Task requirements:
Check each line of the material below for "social", then copy the ones that contain it.

──────── Entries shown

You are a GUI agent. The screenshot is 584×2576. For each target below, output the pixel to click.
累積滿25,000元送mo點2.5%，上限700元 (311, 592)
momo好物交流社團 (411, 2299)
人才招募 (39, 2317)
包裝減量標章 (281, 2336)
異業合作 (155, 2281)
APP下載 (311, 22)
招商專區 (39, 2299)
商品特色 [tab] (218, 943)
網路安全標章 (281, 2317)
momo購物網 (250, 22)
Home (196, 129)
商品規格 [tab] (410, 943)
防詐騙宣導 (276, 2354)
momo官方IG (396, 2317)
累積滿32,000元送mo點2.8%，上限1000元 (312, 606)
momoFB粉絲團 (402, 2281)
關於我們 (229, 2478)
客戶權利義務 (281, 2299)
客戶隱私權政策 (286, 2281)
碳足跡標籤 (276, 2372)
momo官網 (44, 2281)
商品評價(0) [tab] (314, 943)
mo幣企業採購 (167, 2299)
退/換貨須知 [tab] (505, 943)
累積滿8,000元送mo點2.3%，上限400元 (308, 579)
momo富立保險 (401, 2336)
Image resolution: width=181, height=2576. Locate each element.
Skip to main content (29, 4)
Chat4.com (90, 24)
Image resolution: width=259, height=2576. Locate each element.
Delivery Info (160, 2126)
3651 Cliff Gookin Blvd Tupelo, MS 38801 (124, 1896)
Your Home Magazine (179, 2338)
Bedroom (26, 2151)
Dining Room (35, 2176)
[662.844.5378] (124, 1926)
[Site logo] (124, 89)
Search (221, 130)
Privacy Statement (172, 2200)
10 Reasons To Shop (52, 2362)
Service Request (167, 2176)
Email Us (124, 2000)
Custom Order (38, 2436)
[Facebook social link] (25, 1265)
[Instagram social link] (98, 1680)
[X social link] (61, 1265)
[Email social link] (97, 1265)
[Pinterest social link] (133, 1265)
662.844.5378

────────────────

Exercise answer:
[Facebook social link] (25, 1265)
[Instagram social link] (98, 1680)
[X social link] (61, 1265)
[Email social link] (97, 1265)
[Pinterest social link] (133, 1265)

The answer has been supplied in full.